Data for this exercise:
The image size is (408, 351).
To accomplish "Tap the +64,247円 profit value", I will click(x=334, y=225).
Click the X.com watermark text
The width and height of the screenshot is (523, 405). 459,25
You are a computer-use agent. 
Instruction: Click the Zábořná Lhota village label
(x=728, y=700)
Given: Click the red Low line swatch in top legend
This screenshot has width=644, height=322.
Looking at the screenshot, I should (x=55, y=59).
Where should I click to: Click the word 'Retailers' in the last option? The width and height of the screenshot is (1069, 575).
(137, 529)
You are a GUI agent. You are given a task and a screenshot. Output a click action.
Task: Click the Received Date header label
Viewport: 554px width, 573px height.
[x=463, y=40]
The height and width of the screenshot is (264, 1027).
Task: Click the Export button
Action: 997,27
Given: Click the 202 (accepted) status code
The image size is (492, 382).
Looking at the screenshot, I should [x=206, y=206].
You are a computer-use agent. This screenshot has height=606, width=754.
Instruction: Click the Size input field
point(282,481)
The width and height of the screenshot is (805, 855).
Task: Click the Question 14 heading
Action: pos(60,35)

==

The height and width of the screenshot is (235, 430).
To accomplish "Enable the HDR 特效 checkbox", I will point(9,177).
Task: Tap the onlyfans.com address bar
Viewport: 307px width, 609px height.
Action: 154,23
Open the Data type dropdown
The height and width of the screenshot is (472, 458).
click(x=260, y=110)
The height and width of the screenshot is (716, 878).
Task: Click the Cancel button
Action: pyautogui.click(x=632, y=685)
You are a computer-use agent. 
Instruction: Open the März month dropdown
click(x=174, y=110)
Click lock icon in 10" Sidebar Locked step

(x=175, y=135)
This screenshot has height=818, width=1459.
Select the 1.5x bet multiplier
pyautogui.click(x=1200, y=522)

What to produce: The job is to copy each line from the material above that holds the word "accomplish".

Written solution:
To accomplish "Tap the +64,247円 profit value", I will click(x=334, y=225).
To accomplish "Enable the HDR 特效 checkbox", I will point(9,177).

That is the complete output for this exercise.